- [PROMPT]: Everything in the data below is left aside except the lines from the one containing "Open check the" through the one containing "Given: Select the Progress tab"; repeat those exactly.

- [SOURCE MATERIAL]:
★ ★ ★ ★ ★

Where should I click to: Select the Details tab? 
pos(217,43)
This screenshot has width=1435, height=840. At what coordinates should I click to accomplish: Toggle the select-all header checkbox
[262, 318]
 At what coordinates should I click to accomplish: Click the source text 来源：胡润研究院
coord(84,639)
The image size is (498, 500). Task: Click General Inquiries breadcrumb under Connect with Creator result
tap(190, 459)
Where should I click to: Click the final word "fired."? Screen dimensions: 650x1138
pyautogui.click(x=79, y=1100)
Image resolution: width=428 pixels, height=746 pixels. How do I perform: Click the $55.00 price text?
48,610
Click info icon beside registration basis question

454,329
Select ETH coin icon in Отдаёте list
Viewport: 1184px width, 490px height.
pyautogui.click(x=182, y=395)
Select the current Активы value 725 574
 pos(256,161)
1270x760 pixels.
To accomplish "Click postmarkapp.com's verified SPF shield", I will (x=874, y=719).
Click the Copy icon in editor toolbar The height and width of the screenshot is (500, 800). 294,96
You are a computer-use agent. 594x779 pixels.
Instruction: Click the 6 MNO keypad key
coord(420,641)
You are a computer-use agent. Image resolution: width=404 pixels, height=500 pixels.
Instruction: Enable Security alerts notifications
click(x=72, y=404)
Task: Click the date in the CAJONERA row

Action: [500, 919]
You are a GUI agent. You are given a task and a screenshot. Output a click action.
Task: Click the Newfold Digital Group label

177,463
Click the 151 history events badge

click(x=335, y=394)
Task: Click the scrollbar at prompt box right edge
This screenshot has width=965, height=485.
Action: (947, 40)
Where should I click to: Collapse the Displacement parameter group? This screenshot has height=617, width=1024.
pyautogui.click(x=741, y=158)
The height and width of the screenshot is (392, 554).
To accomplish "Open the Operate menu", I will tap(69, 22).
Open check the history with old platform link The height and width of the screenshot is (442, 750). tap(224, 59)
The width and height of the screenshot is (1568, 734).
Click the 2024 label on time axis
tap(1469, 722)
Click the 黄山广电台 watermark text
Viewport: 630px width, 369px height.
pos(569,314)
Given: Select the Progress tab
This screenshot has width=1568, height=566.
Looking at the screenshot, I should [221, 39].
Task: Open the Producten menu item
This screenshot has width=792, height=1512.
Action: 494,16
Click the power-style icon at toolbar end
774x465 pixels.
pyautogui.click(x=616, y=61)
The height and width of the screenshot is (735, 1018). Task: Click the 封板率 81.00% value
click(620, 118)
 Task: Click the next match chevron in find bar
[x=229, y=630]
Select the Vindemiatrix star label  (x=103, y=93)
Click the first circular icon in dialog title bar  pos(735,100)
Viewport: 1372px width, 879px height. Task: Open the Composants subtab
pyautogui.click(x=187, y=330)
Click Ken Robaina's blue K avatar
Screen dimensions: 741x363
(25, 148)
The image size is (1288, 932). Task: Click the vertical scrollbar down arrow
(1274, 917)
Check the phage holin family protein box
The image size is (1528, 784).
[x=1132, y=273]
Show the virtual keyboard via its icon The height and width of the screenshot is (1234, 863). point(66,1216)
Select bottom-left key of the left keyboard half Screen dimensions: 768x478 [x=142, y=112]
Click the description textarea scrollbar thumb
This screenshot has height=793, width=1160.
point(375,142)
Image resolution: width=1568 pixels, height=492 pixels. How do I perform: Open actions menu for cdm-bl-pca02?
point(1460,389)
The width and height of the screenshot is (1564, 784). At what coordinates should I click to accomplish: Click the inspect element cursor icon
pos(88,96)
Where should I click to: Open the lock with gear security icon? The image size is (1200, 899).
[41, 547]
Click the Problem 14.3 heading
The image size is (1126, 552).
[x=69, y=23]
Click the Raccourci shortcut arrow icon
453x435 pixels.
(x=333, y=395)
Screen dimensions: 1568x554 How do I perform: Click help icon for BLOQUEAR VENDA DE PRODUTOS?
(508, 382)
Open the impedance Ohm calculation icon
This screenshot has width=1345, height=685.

★ ★ ★ ★ ★

- [SOLUTION FOR THIS PROBLEM]:
Open check the history with old platform link The height and width of the screenshot is (442, 750). tap(224, 59)
The width and height of the screenshot is (1568, 734).
Click the 2024 label on time axis
tap(1469, 722)
Click the 黄山广电台 watermark text
Viewport: 630px width, 369px height.
pos(569,314)
Given: Select the Progress tab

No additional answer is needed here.